[Date Prev][Date Next] [Chronological] [Thread] [Top]

Re: StartTLS issues (ITS#3037)

In this response, which I forward to <openldap-its> with
an appropriate subject so it will be attached to the ITS,
I'll discuss only the ITS#3037 issue.  The other issue
should be separately discussed as part of ITS#1590.

I believe the first to resolving this issue should be to
report the bugs in the APIs to the API developers.  Once
aware of the problem, I suspect they would fix their bug.
It's unclear to me whether the original submitter of
ITS#3037 ever attempted to report the bugs to the API

While this particular bug doesn't directly affect me (as I
don't use any of the APIs mentioned), I did notified Mozilla
LDAP folks of their bug and they fixed it quickly.  I'll
leave the reporting and tracking of bug reports with
vendor-developed APIs to those who have relationships with
those vendors.  I assume they will fix their bugs in a
reasonable amount of time.

Have you (or anyone else) reported the problem to Microsoft?
If so, what did they say they would do about it?

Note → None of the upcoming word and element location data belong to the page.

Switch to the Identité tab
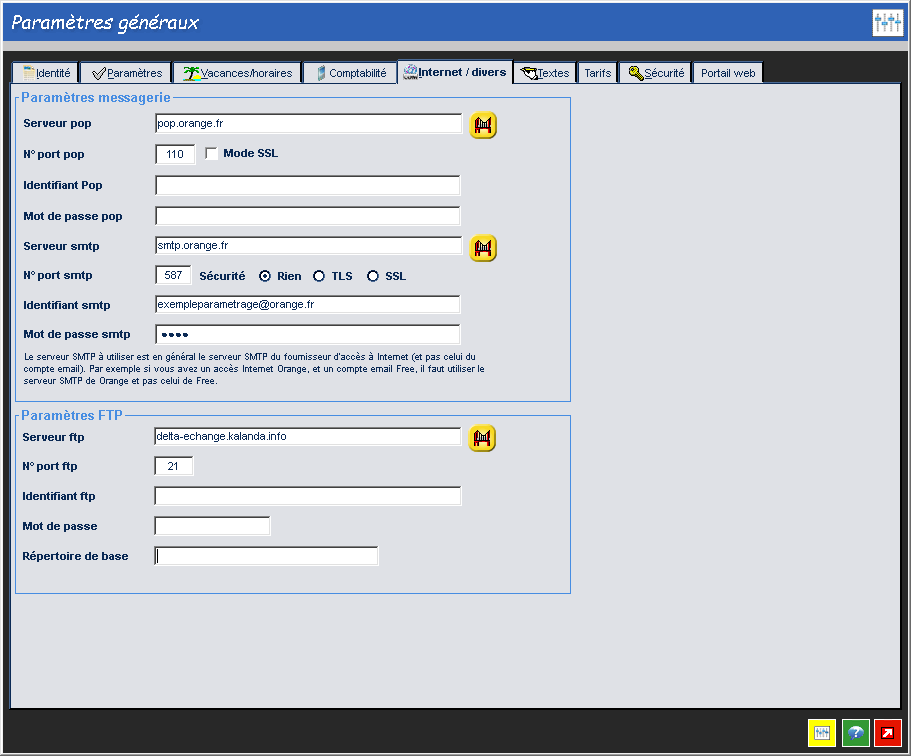 pos(46,73)
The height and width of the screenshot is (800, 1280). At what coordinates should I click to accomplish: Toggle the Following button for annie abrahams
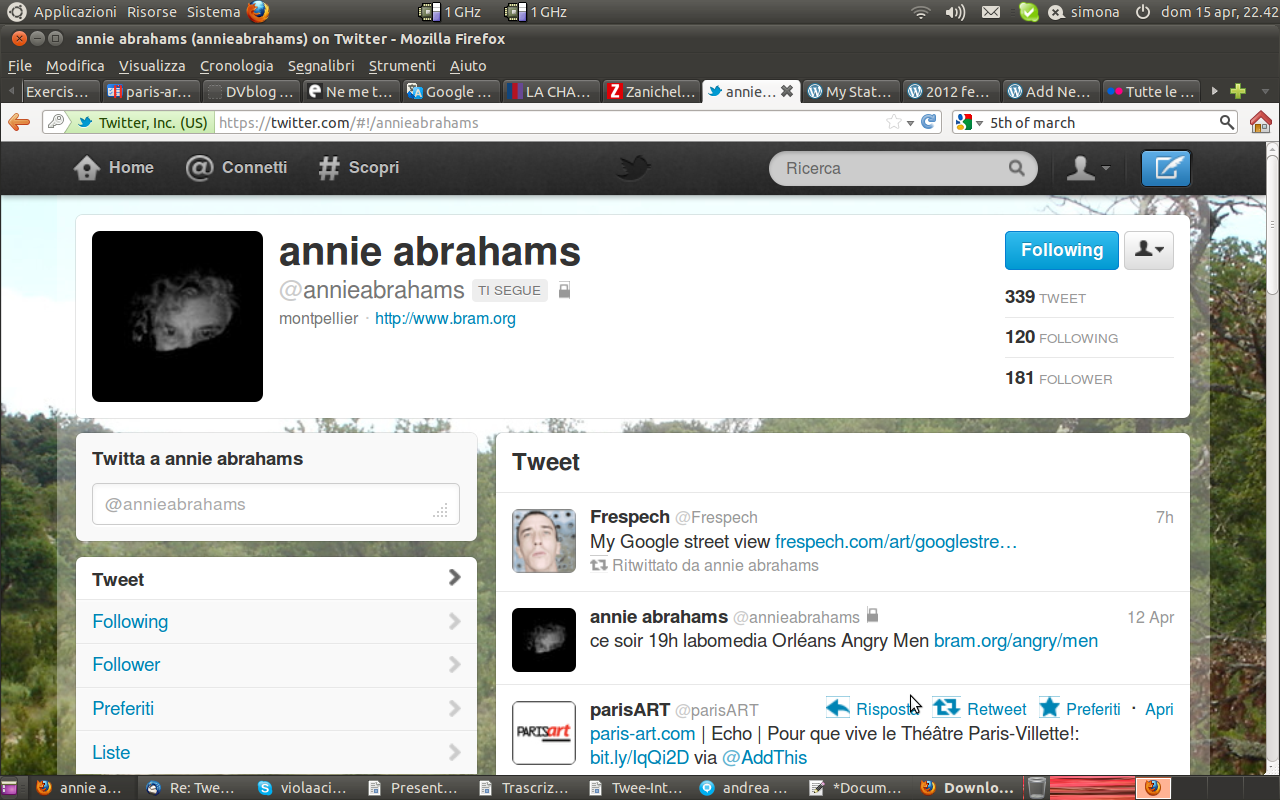coord(1061,250)
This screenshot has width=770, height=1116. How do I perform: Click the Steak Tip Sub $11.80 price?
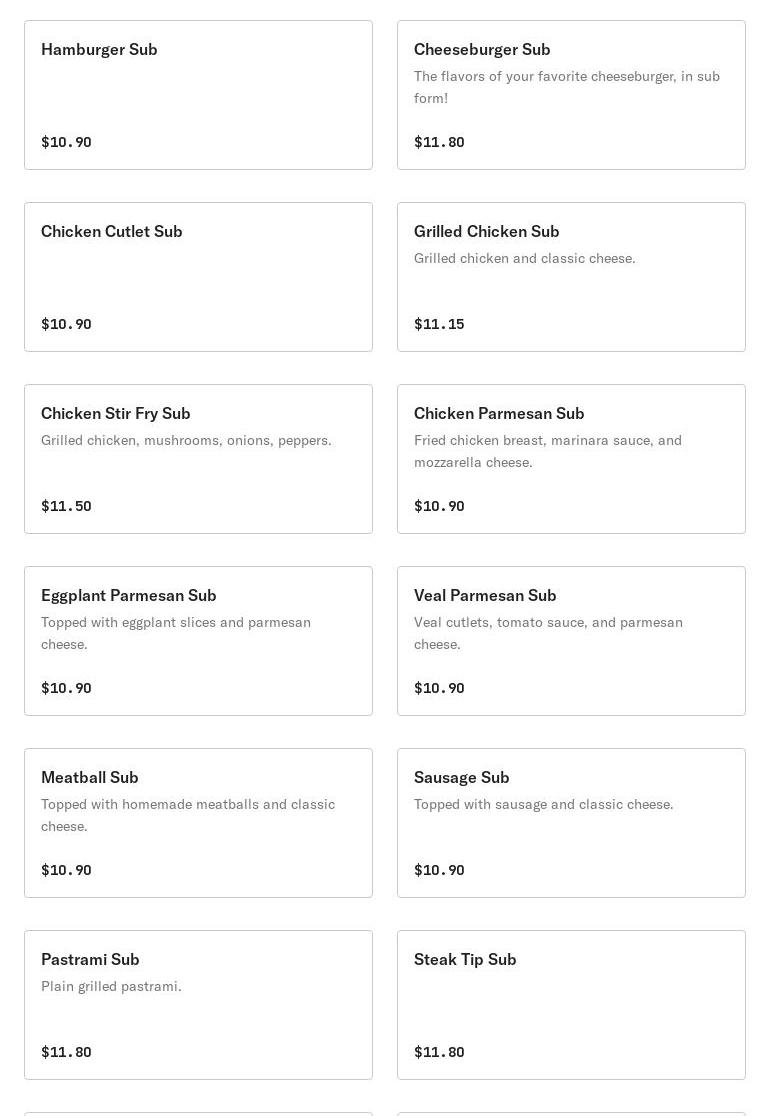pyautogui.click(x=439, y=1052)
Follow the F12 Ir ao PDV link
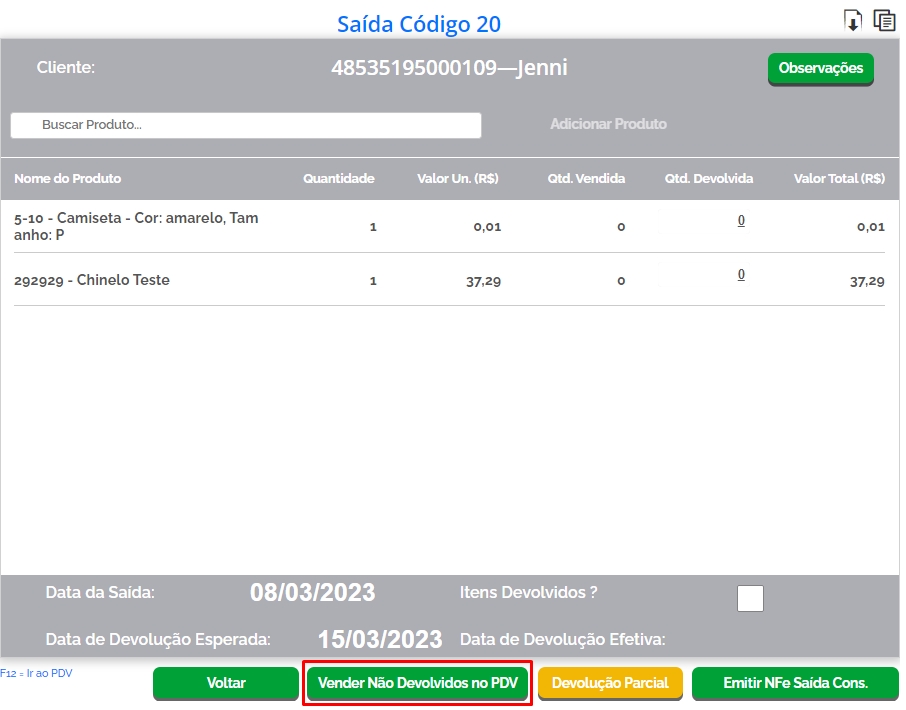The image size is (906, 710). [x=37, y=673]
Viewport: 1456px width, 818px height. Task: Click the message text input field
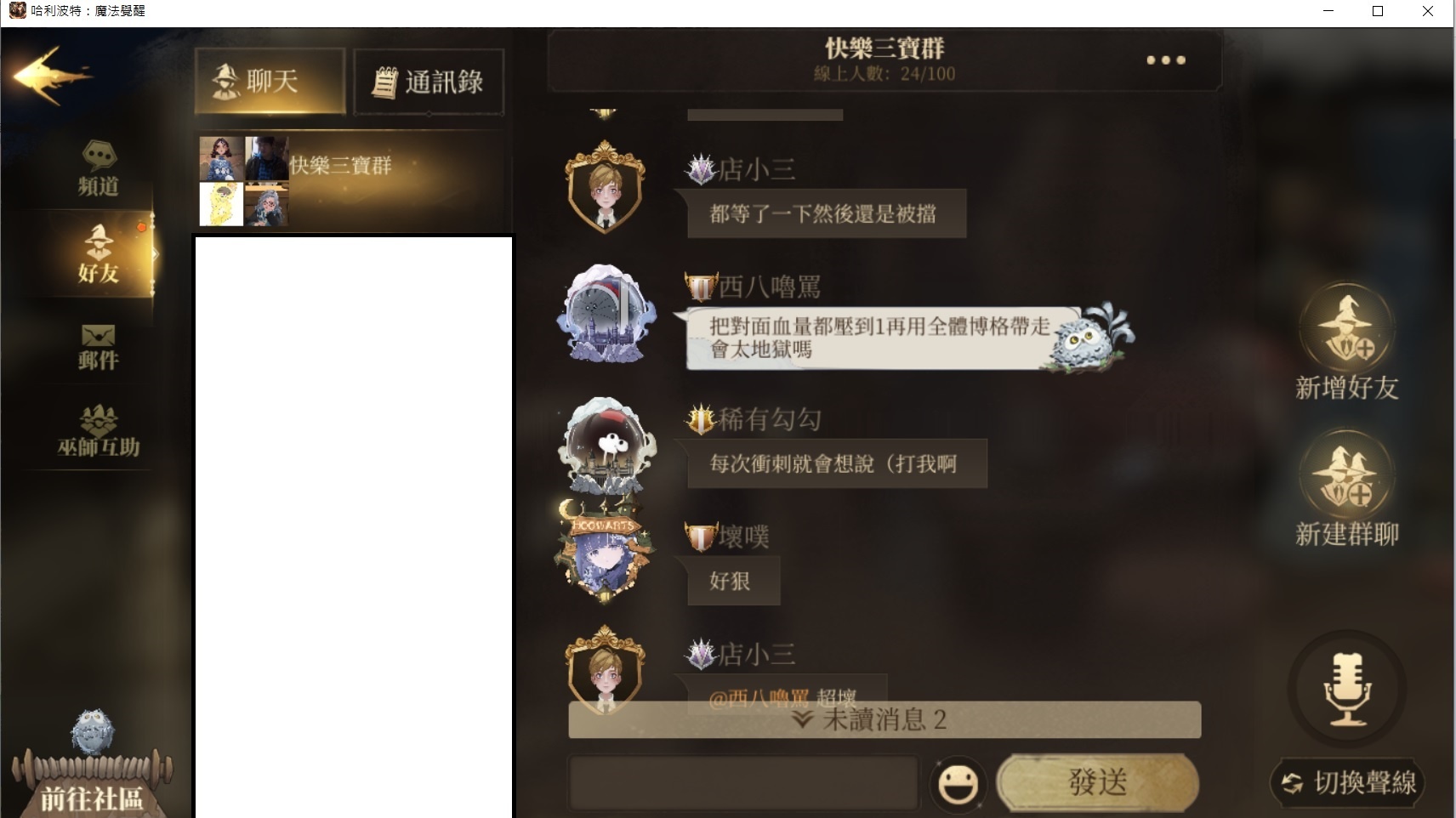[744, 783]
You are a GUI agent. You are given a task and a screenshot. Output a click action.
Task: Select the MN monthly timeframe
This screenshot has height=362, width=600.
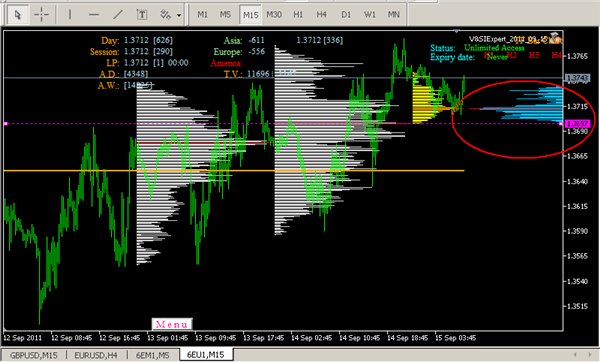pos(393,15)
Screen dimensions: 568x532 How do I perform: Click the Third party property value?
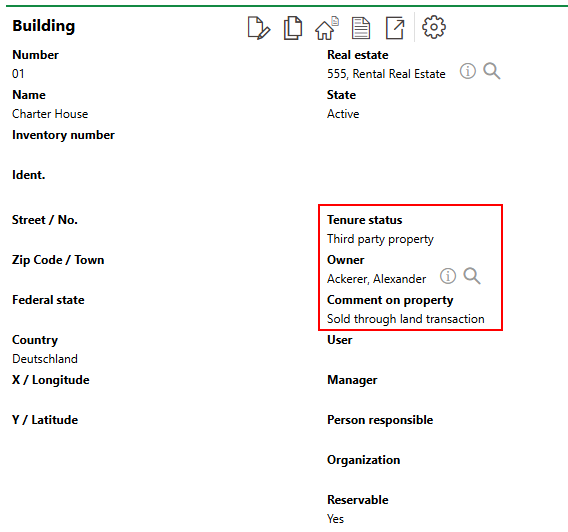380,239
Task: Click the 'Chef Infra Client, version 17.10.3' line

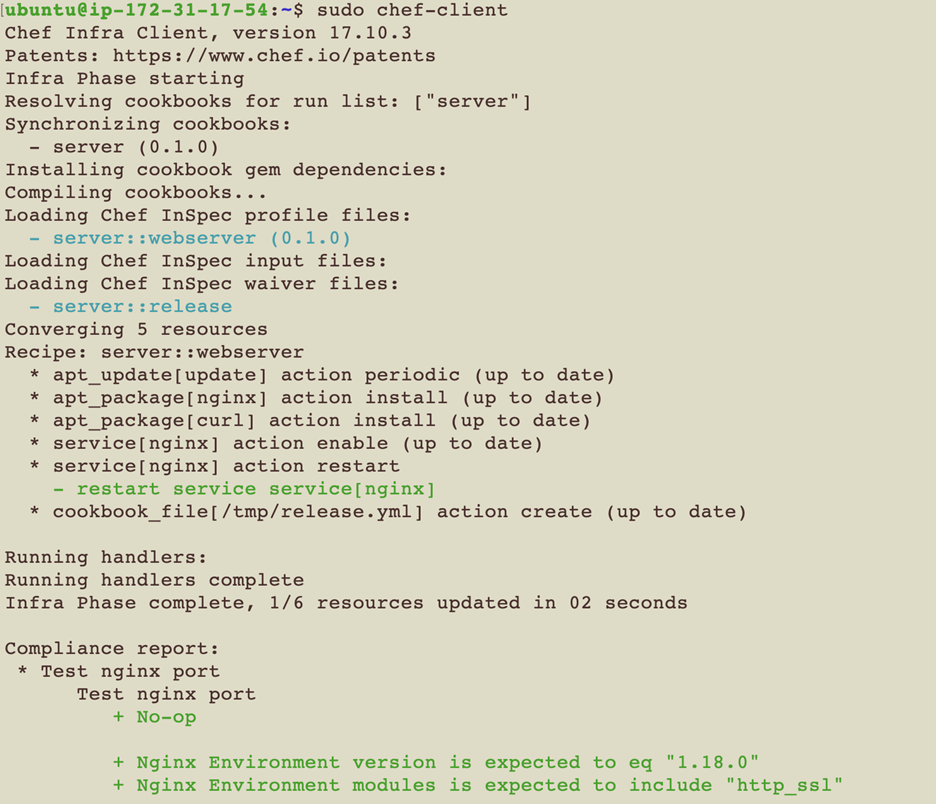Action: pyautogui.click(x=208, y=33)
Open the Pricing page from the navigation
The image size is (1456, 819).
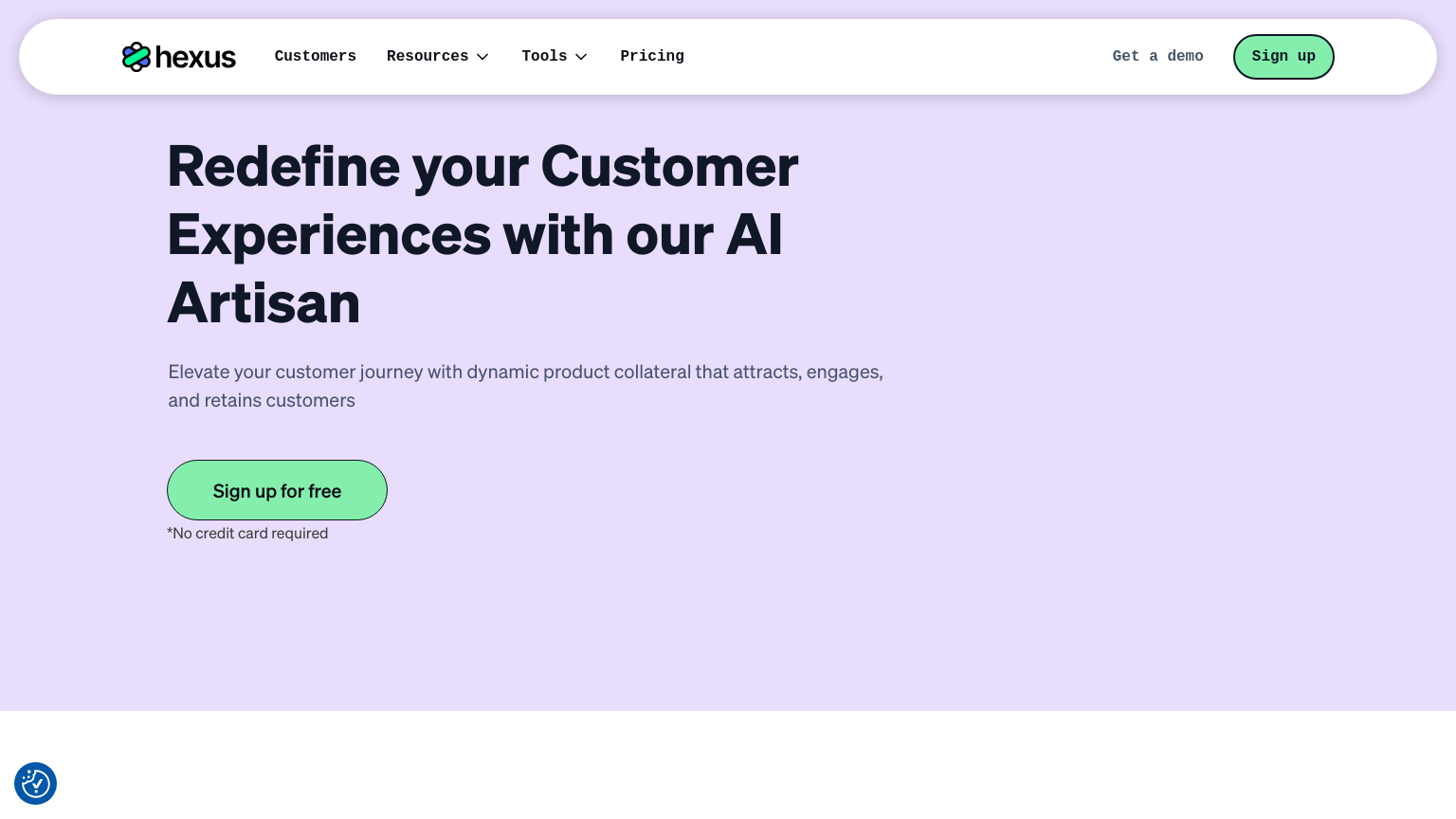point(652,57)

I'm not warm to the idea of adding a workaround in the
meantime.  I would be more receptive to the idea if I knew that
the bug was reported to the vendors and the vendors agreed
that it was a bug and agreed to fix it (hence my encouragement
to report these API implementation bugs to the API developers).
I'm quite concerned that if we don't get them to fix their bug
now, we'll have repeats of this problem with numerous other
extended operations, like WhoAmI?, which send no data in


At 06:45 AM 5/27/2004, Kirill Kovalenko wrote:
>We've spent some time digging into the issue. Here is the results; 
>1. Request
>The following table illustrates how parameters passed to the
>ldap_extended_operation_s() influence upon the ANS.1 data being transferred
>on wire.
>Client API    |ldap_extended_operation_s()           | Sent Message
>OpenLDAP      | requestdata = NULL                         | w/o data octets
>OpenLDAP      | requestdata = struct berval{0, NULL} | an empty berval
>Netscape      | requestdata = NULL                   | N/A (crash)
>Netscape      | requestdata = struct berval{0, NULL} | the empty berval
>Microsoft     | requestdata = NULL                   | the empty berval
>Microsoft     | requestdata = struct berval{0, NULL} | the empty berval
>Form this table you can see that Netscape and Microsoft API always send
>empty an berval structure even if request data has to be absent (i.e. NULL).
>Unfortunately, OpenLDAP server does not accept such requests for the
>'StartTLS' extended operation because of the following code:
>starttls.c (starttls_extop() function):
>        if ( op->ore_reqdata != NULL ) {
>                /* no request data should be provided */
>                rs->sr_text = "no request data expected";
>                return LDAP_PROTOCOL_ERROR;
>        }
>This code makes it impossible to execute 'StartTLS' operation if it is made
>by clients who compiled against Netscape or Microsoft APIs. (The same is
>true for the 'Who Am I' operation)
>The fix for the problem is trivial: 
>        if ( op->ore_reqdata != NULL && op->ore_reqdata->bv_len > 0) {
>                /* no request data should be provided */
>                rs->sr_text = "no request data expected";
>                return LDAP_PROTOCOL_ERROR;
>        }
>We completely understand that this workaround contradicts RFC2830
>(Lightweight Directory Access Protocol (v3): Extension for Transport Layer
>   A Start TLS extended request is formed by setting the requestName
>   field to the OID string given above.  The requestValue field is
>   absent.
>Still, we believe that the fix should be applied because of the huge amount
>of mentioned clients installed worldwide.